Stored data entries
--

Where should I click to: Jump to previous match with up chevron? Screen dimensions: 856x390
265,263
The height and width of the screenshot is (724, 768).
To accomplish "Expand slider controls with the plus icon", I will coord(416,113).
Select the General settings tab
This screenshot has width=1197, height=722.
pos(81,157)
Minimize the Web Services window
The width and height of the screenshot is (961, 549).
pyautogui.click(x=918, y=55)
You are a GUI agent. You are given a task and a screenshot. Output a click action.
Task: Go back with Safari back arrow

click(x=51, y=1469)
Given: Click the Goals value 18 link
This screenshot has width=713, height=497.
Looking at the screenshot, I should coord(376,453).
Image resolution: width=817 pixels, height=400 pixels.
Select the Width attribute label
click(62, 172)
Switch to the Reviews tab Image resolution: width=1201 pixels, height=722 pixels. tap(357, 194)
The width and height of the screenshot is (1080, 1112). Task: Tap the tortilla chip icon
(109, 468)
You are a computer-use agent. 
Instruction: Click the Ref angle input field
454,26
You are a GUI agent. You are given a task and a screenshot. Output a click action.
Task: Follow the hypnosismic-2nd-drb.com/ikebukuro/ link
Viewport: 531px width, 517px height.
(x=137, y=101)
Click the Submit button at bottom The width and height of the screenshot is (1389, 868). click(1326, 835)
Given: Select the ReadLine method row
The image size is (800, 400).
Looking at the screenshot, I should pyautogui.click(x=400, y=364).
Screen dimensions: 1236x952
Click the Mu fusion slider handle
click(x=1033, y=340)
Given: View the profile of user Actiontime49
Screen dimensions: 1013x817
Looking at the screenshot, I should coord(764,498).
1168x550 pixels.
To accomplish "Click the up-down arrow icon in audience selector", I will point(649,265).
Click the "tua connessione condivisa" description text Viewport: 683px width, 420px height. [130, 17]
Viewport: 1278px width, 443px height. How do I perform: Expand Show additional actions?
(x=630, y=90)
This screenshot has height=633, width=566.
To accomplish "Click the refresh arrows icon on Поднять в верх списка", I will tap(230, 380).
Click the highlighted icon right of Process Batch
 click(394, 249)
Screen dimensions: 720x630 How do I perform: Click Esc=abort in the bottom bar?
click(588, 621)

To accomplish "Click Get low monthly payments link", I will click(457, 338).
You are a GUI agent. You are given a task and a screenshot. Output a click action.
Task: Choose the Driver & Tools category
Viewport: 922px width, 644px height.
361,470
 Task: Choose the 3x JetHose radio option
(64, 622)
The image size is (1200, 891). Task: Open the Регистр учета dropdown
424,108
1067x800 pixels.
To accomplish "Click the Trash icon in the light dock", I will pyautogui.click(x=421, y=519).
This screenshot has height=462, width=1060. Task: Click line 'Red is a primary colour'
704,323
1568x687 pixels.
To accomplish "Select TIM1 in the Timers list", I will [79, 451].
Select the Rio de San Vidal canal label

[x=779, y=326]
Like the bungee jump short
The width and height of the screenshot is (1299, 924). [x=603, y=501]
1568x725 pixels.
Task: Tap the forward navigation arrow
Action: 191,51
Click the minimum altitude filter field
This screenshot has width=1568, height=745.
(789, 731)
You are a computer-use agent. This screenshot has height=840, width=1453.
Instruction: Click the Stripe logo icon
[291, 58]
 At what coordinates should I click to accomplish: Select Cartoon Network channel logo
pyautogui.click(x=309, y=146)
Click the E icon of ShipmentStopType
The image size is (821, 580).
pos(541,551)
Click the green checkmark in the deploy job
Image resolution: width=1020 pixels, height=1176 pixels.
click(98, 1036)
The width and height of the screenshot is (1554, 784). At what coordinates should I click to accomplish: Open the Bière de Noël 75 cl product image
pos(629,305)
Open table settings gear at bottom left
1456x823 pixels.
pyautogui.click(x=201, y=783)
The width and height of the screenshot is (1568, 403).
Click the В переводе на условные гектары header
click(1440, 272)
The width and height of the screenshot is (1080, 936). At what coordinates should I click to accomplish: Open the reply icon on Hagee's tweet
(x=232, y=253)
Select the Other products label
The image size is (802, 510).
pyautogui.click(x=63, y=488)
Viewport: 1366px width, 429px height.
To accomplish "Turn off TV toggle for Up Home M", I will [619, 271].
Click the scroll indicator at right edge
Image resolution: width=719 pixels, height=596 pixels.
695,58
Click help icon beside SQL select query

--

* **Problem statement**
Filter the records for the word "link" and show every line that has it.

* **Reply**
Given: Click the Goals value 18 link
Task: Follow the hypnosismic-2nd-drb.com/ikebukuro/ link
To accomplish "Click Get low monthly payments link", I will click(457, 338).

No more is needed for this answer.